C’est une grande histoire de courage. Ces jeunes héros écrivent une histoire inédite, jamais vue ni racontée dans l’histoire mondiale de la presse.
Nur Ebu Rukba est l’un de ces héros qui a pris immédiatement le relais du journaliste martyrisé de Al Jazeera, Mohammed Karika. Ses paroles ont fait vibrer les cœurs, ont fait couler des larmes, mais ont aussi renforcé notre résilience et notre foi :
« Avec la permission d’Allah, je suis le voyageur de la même voie, de la même cause. Et je sais : notre lieu de rencontre sera le paradis. »
Quel journaliste dans le monde commence sa mission en sachant qu’il pourrait être tué ? Quel être humain se précipite sur le terrain en portant le gilet ensanglanté d’un collègue tombé ? Quel journaliste reprend le flambeau du martyre avec autant de courage ?
Les Palestiniens donnent une leçon magistrale aux journalistes et racontent au monde une histoire inoubliable. Ils documentent le génocide de leur pays et écrivent l’histoire de leur lutte pour la vie.
Si le jury du Pulitzer et du World Press Photo était un peu juste, ils remettraient chaque année leurs prix aux journalistes palestiniens. Je suis certain qu’aucune autre histoire de journalisme aussi courageuse et héroïque n’existe dans l’histoire de ces deux institutions. Mais je ne peux pas dire que j’ai grande confiance en leur justice.
Nous, journalistes, avons vécu de nombreuses situations sur les champs de bataille, dans les zones de crise et sur les lieux de conflit.

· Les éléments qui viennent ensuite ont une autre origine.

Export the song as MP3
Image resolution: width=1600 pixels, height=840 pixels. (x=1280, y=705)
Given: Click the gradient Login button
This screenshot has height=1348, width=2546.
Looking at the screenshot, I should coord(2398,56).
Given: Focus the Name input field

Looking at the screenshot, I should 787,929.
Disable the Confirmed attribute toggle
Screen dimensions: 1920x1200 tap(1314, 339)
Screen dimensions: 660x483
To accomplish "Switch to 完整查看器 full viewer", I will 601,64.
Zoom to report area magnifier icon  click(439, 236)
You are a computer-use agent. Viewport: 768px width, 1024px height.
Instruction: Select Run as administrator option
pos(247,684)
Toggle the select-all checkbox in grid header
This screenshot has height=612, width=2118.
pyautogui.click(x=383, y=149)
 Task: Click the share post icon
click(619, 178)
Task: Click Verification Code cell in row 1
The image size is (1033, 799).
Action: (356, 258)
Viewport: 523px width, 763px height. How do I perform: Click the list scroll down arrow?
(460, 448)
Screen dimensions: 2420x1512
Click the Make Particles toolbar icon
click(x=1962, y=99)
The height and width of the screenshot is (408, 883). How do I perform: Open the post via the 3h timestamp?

Mais aucune n’est aussi unique et exemplaire que celle des journalistes de Gaza.
Je suis certain qu’un jour, les portes de Gaza s’ouvriront et que j’écrirai depuis Gaza des textes relatant l’héroïsme exceptionnel de ces journalistes. J’irai visiter les tombes de ces héros, embrasser le front de ceux qui ont survécu, et je ferai connaître leur histoire à l’ensemble du monde.
Je travaille, je prie, je résiste pour cela…
Je m’incline avec respect devant la mémoire de ces journalistes héros.